Elman, Dive into the Latest Advancements in Multimodal Image and Text Foundation Models

This newsletter explores the cutting edge of multimodal image and text foundation models, covering novel architectures, training techniques, and applications across various domains, from scene understanding and medical imaging to artistic poster generation and remote sensing. We'll delve into the challenges faced by these powerful models, such as fine-grained alignment, computational efficiency, and domain adaptation, and examine the innovative solutions proposed by researchers.

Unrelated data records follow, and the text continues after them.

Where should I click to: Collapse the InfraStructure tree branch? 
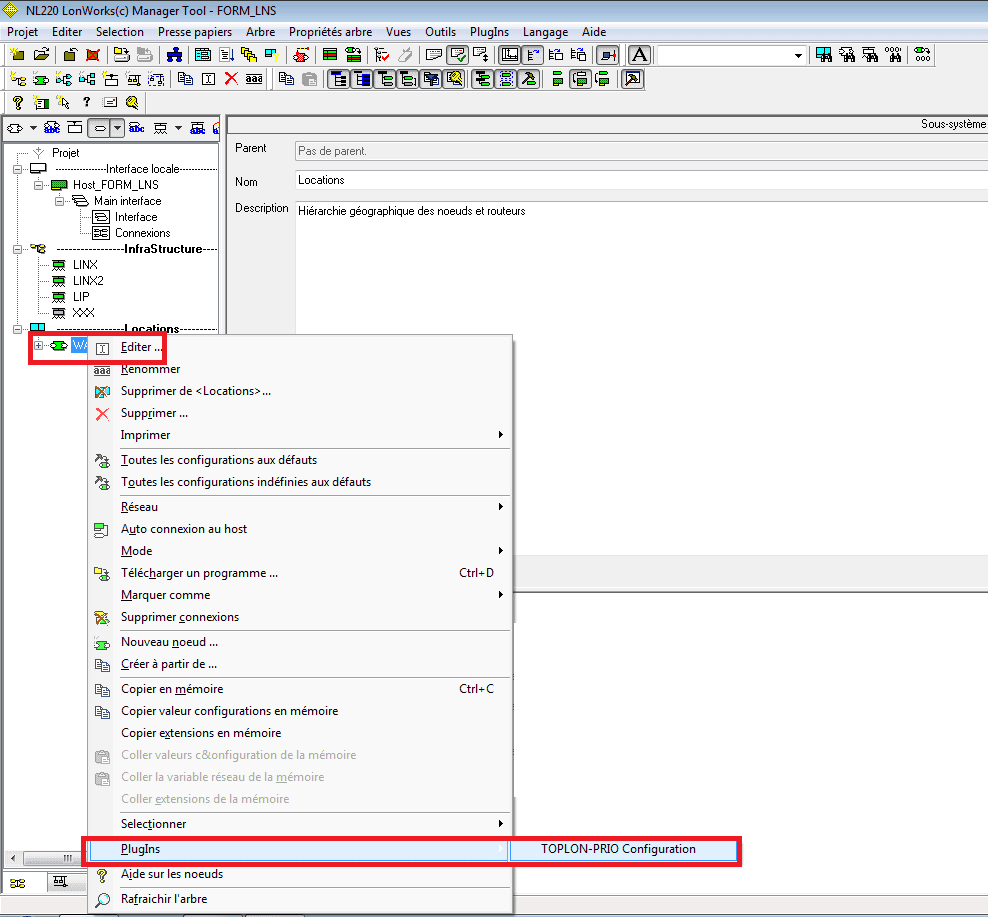coord(17,249)
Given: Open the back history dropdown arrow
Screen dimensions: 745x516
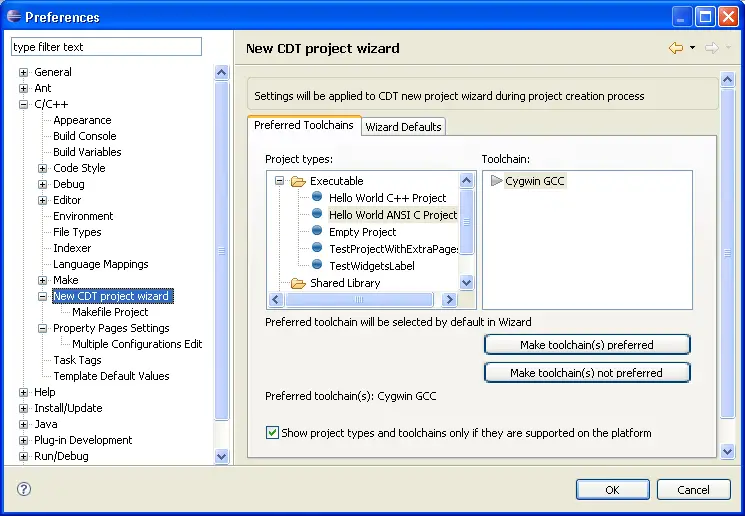Looking at the screenshot, I should pos(692,48).
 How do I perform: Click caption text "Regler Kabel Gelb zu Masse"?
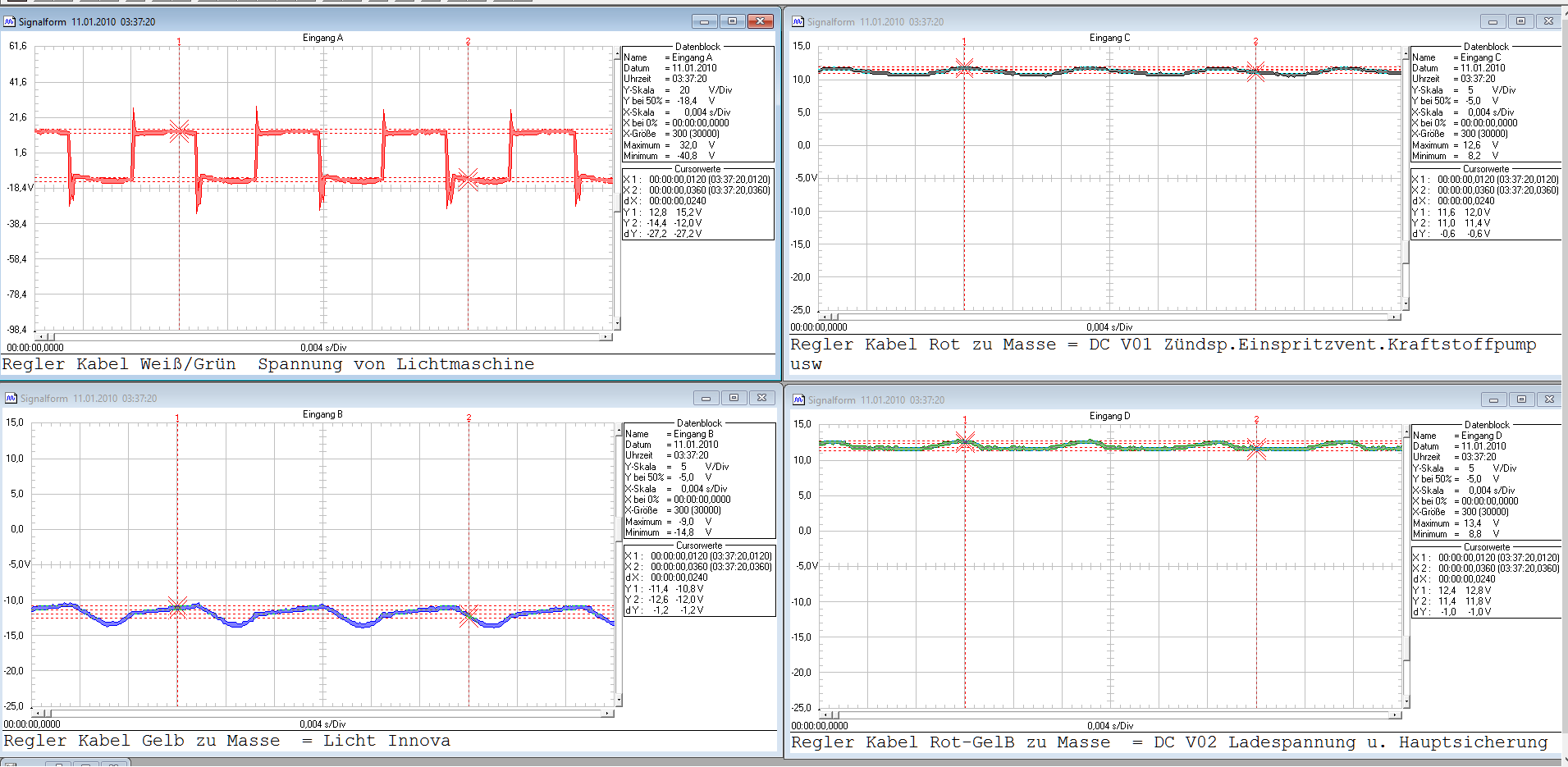(142, 741)
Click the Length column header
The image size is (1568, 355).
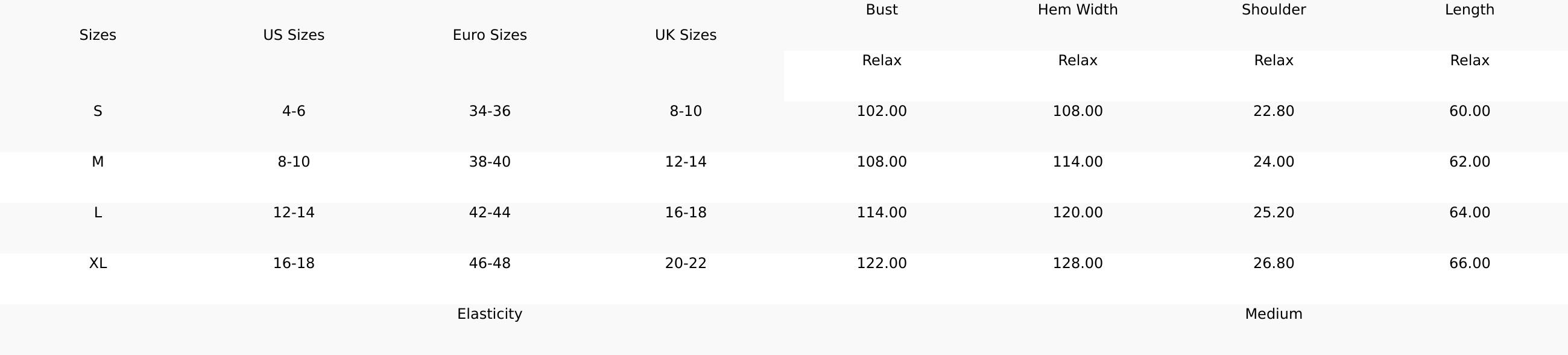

M3: Revolutionizing Scene Understanding with 3D Spatial Multimodal Memory

M3: 3D-Spatial MultiModal Memory by Xueyan Zou, Yuchen Song, Ri-Zhao Qiu, Xuanbin Peng, Jianglong Ye, Sifei Liu, Xiaolong Wang https://arxiv.org/abs/2503.16413

Researchers have introduced M3 (3D Spatial MultiModal Memory), a groundbreaking system designed to capture and retain comprehensive information about static scenes from video sources. Unlike existing methods primarily focused on visual reconstruction, M3 integrates the power of 3D Gaussian Splatting with foundation models (like CLIP, SigLIP, DINOv2, and LLaMA) to build a semantically rich and spatially precise memory. This approach allows M3 to store and render feature representations at varying levels of detail, mimicking the human ability to recall scenes with different granularities.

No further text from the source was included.